A very effective social media and networking campaign regarding the Food Bill has elevated concerns about bureaucracy intruding unnecessarily into the domestic food supply. Unfortunately some information circulated was incorrect, such as the Food Bill being put through these holidays, or that seed saving was to be outlawed. The Food Safety Minister Kate Wilkinson has very clearly stated that seed saving and plant propagation will not be included in the Food Bill, following amendments during the Parliamentary process probably in February-March. However the social media campaign has been useful in exploring where the Food Bill may still need correction or improvement.

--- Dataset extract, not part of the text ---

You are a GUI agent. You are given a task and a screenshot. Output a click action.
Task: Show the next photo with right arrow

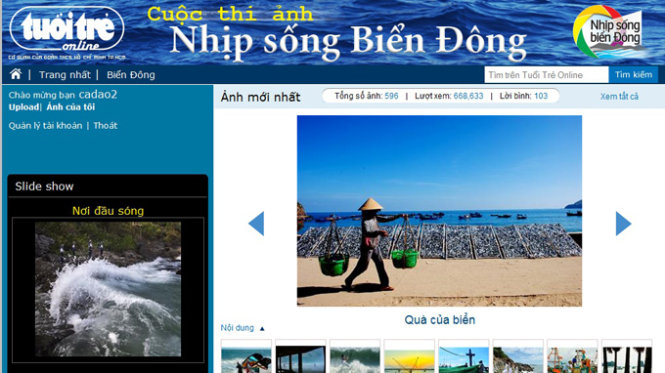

As currently drafted, the Ministry of Agriculture and Forestry (MAF) and the Food Safety Minister are left significant power to make amendments by way of regulation once the Food Bill is enacted through legislation. Swapping of home garden produce with neighbours and friends, and direct sales from horticultural producers to consumers, are meant to be exempt from the need for food safety plans, under the proposed legislation. However the Minister is empowered by the Food Bill to later effectively change anything by way of regulation, including the exemption to swap food. It is difficult to find anything relating to food that the Minister would not be able to change.
This needs remedying, and blanket exemptions to preserve New Zealand’s culture of gardening, food preserving and community sharing must be drafted in such a way that any significant future changes must go through the full Parliamentary process. New Zealanders should be given every encouragement to feed themselves and their communities, not be constrained unnecessarily.

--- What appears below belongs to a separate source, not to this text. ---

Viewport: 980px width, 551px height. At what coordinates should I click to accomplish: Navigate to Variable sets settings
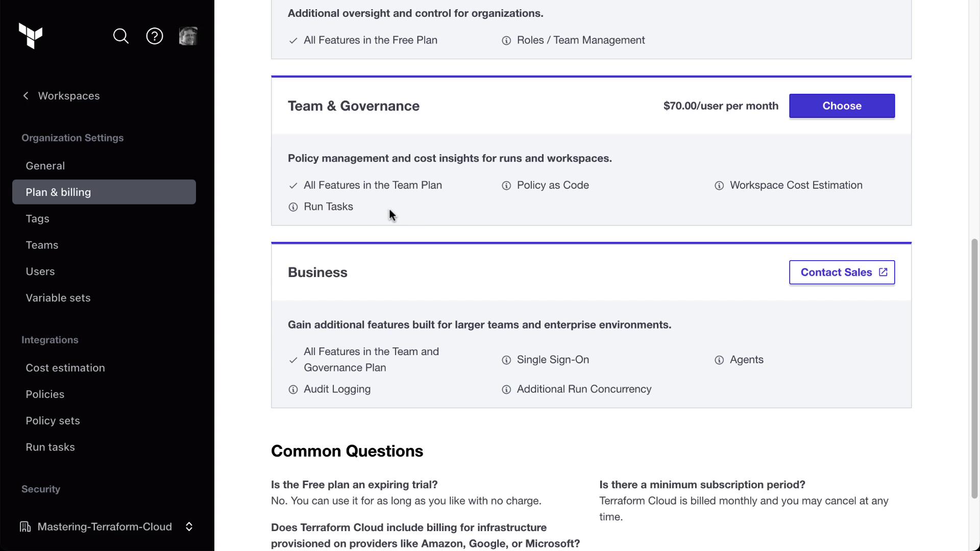coord(58,298)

Except for direct grower to consumer sales of horticultural produce, for even the smaller growers or pickle producers to avoid food safety verification and registration costs, most operators will need to apply to the discretion of the Minister through MAF or a delegated local council.
School fairs, churches, and community fundraisers could have sausage sizzle fundraisers with just food handler guidance (a best practice food safety pamphlet and no checking), yet a small grower wanting to sell some surplus plums or cabbages to the corner dairy has to enter the bureaucratic jungle: Register at a cost, apply for an exemption, or wait and hope that MAF and the Minister decide to make an exemption after the Food Bill is through, but no promises.
It would appear that the only ‘charitable’ groups not able to run sausage sizzles or food stalls under food handler guidance, would be political parties/supporters, strong advocacy groups, and direct action groups such as Greenpeace. They would have to pay registration and undergo food safety plan verification for their sins.
Food safety is strongly covered under the existing Food Act, but has been poorly enforced, with evidence of food borne illness mostly reported as coming from restaurants, cafes, takeaways, caterers, and delis, not the fresh fruit and vege growers whose produce can easily be washed, or the cheese maker who knows their art.
Food borne illness needs better research to identify its causes more accurately, and food handlers need good education and penalties to deter poor practice, but this need not be at the expense of local, diverse food production. Small growers and processors need to be encouraged to rebuild the culture of local artisan food production, building food security and local skills.
Genetic modification, international joint food standards, free trade agreements and New Zealand food sovereignty, the level of force allowed by food safety officers, their immunity from prosecution, and the powers of the Minister, are all issues that need revisiting in the draft of the Food Bill currently before Parliament.
Amendments to the Food Bill could improve it significantly, ensuring New Zealand food sovereignty, confidence for growers and producers alike, encouraging food production at the local level and putting the compliance costs where they belong – on the large agribusiness and food processors that manifest the greater food safety risks.
I am looking forward to meeting with the Minister to discuss the process from here. I hope she will consider supporting a fresh round of submissions on the Bill. Public awareness and concern about the Bill has grown since the first round of submissions, and many people have expressed interest in submitting their views on the Bill.